Esa dimensión conversacional es uno de los primeros anacronismos
que sorprenden en estos diarios. (Otro, menor, del que parecen
separarnos siglos, es la increíble, adánica cantidad
de tiempo libre que tenía Bioy Casares, que además
de su obra literaria, nada escasa, sus viajes y sus conquistas
amorosas, menos escasas que su obra, podía darse el lujo
de llevar un diario con la regularidad de un cucú suizo.)

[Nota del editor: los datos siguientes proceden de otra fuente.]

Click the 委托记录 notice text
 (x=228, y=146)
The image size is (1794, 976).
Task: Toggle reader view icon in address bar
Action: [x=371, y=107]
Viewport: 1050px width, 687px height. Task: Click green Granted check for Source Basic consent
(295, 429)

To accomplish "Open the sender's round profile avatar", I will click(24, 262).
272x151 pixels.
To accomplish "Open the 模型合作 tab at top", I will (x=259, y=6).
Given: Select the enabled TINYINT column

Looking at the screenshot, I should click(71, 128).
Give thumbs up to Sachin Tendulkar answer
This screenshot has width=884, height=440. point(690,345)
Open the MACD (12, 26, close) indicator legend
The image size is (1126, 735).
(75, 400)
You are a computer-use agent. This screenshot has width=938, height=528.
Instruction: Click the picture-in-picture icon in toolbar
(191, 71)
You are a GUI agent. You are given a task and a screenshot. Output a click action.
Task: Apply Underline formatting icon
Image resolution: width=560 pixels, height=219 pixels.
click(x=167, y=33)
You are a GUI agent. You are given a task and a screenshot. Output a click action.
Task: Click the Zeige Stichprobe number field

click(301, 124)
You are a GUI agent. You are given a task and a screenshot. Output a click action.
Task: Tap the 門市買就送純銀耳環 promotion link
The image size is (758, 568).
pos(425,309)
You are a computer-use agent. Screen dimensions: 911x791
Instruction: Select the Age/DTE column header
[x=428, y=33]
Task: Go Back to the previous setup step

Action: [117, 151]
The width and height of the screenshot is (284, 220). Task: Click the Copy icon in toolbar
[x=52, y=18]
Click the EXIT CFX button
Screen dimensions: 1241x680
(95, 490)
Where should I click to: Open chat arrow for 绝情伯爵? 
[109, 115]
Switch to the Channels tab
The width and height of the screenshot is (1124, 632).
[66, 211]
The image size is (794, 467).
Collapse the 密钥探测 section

Hoy, convertidos en “personajes”, los escritores
charlan en público entre sí, o con críticos,
o periodistas, o editores, y exponen su competencia verbal en
arenas tan dispares como ferias del libro, coloquios, homenajes,
periódicos, programas de radio o de TV. No sé qué se
imagina la gente que hacen cuando están en privado, pero
seguro que charlando no. Para Bioy y Borges, en cambio, que conocieron
la pompa mediática pero nunca terminaron de sintonizar
del todo sus códigos, la conversación –como
la habitación de burdel para el burgués del siglo
XIX– lo era todo: confianza, intercambio, perversión
y, sobre todo, laboratorio secreto de una maldad desenfrenada.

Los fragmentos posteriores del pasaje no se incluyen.